Performance Improvement

We have looked at a number of opportunities to make performance improvements in the safety function. The first was in the worker selection process. We then looked at ensuring the worker has the capability, knowledge, and motivation to perform the work effectively and safely. These are the easier interventions. They more difficult performance improvement opportunities lie in the understanding of the basic drivers of risk within organizations that emanate from system design and operation.

One approach to eliminating or reducing the impact of some of the system-driven risks may be to look at some of the core drivers of organizational actions and behaviors such as the values, mission, vision, and strategies. The first step is to list the business issues, performance shortcomings, or barriers to improvement initiatives that cause the greatest concern. The next step is to identify the unwritten rules that influence the employees' behavior, resulting in the undesired side effects.

Three core underlying elements create the unwritten rules. The first is what motivates the employees. Let's call these the motivators. What do the employees want, value, and perceive as a reward or punishment? What is important to them? Their behavior will be driven by what they want to accomplish, achieve, or get. The next core element is who in the organization can give the employee what they want. This generally is the immediate supervisors, though it may be someone further up the chain of command. This represents the power structure of the organization as perceived by those within it. The third and final element is the trigger. The trigger links the previous two elements. Triggers are the conditions that must be satisfied so that the employees get what they want.

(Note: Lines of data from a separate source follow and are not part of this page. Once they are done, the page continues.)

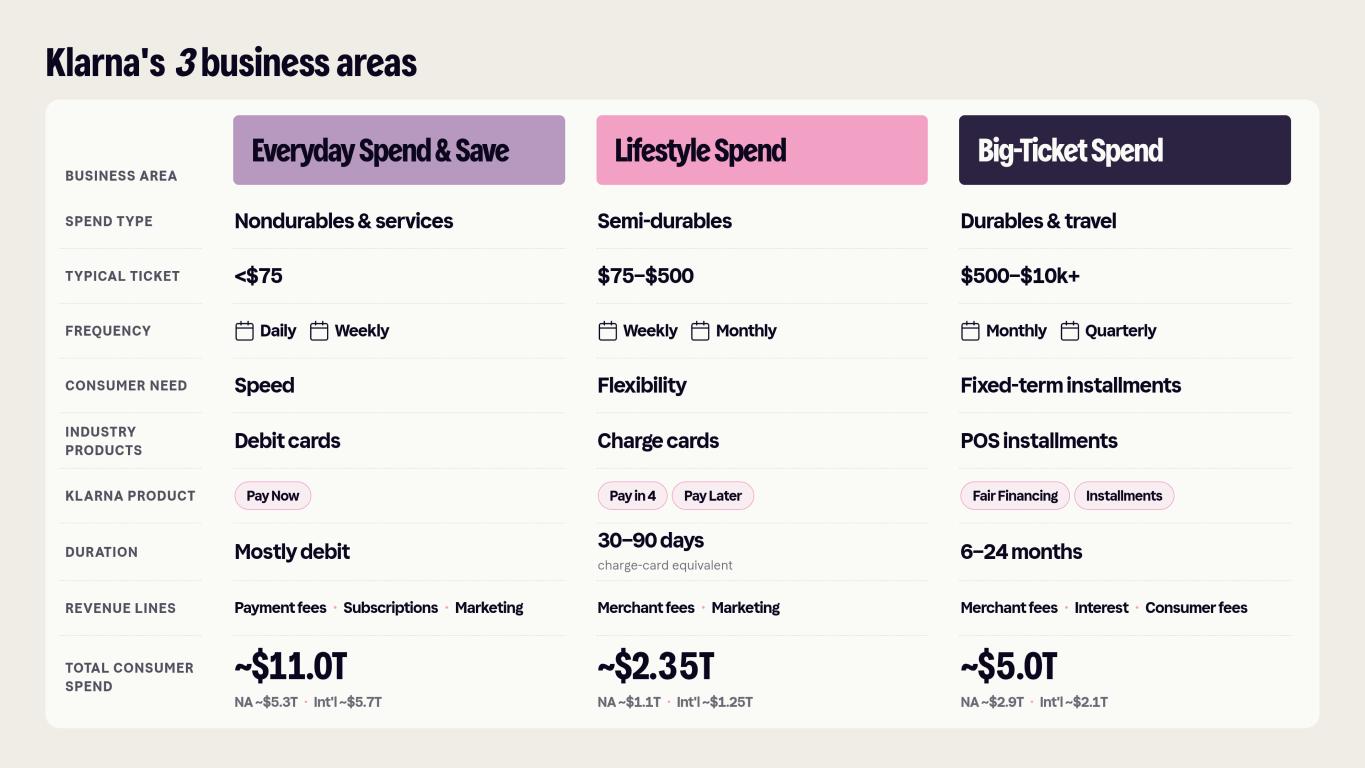Select the Pay Now product pill

click(x=273, y=496)
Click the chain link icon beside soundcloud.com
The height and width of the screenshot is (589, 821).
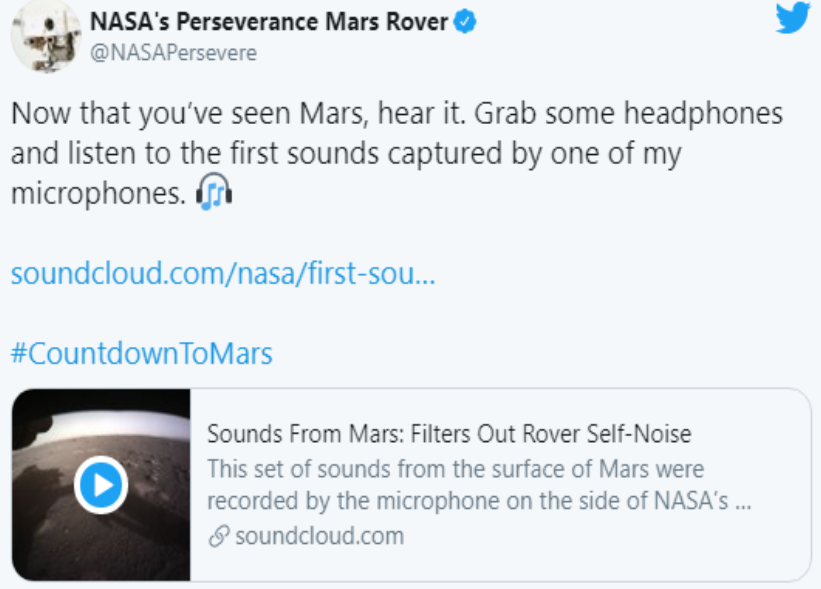[x=218, y=536]
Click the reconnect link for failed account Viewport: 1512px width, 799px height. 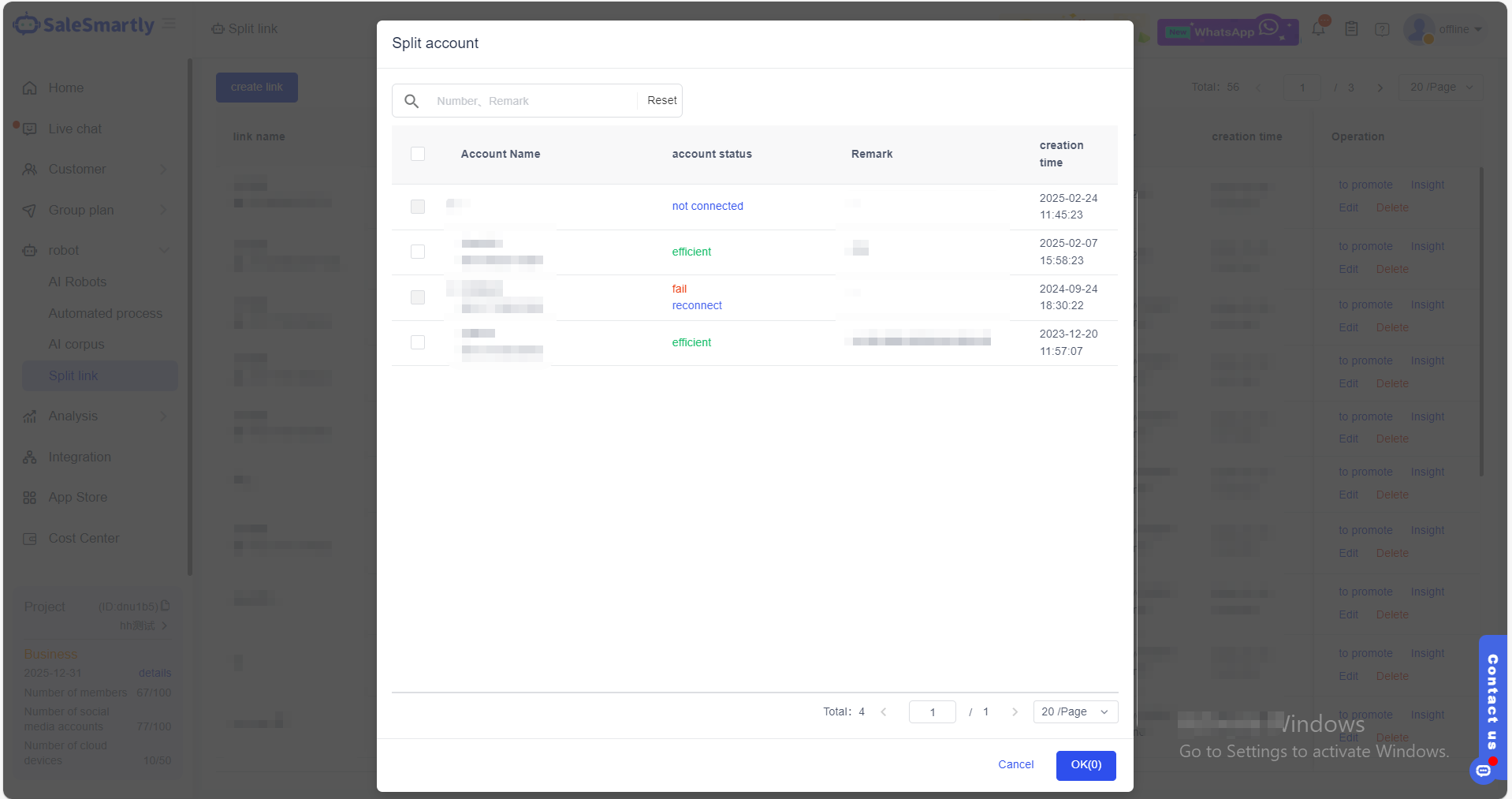click(x=697, y=305)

The process starts with a behavioral concern or problem, and by understanding the three core elements that create the unwritten rules, which in turn motivate and drive the employees' behavior, we are able to get at something concrete that we can do something about. This analysis traces the unwanted side effects to the corresponding written rule, thereby allowing for a structural correction of the discrepancy and elimination of the undesirable outcomes.

Conclusion

In safety, there are tremendous opportunities to apply the unwritten rules concept to get at under-optimized safety performance. In safety, strategy is deployed based on analysis of accidents and losses and the implementation of "fixes," such as writing or rewriting programs, training or retraining, inspections, and audits. None of these interventions analyze why the employee engages in the unsafe activity and tries to address the core drivers of that behavior.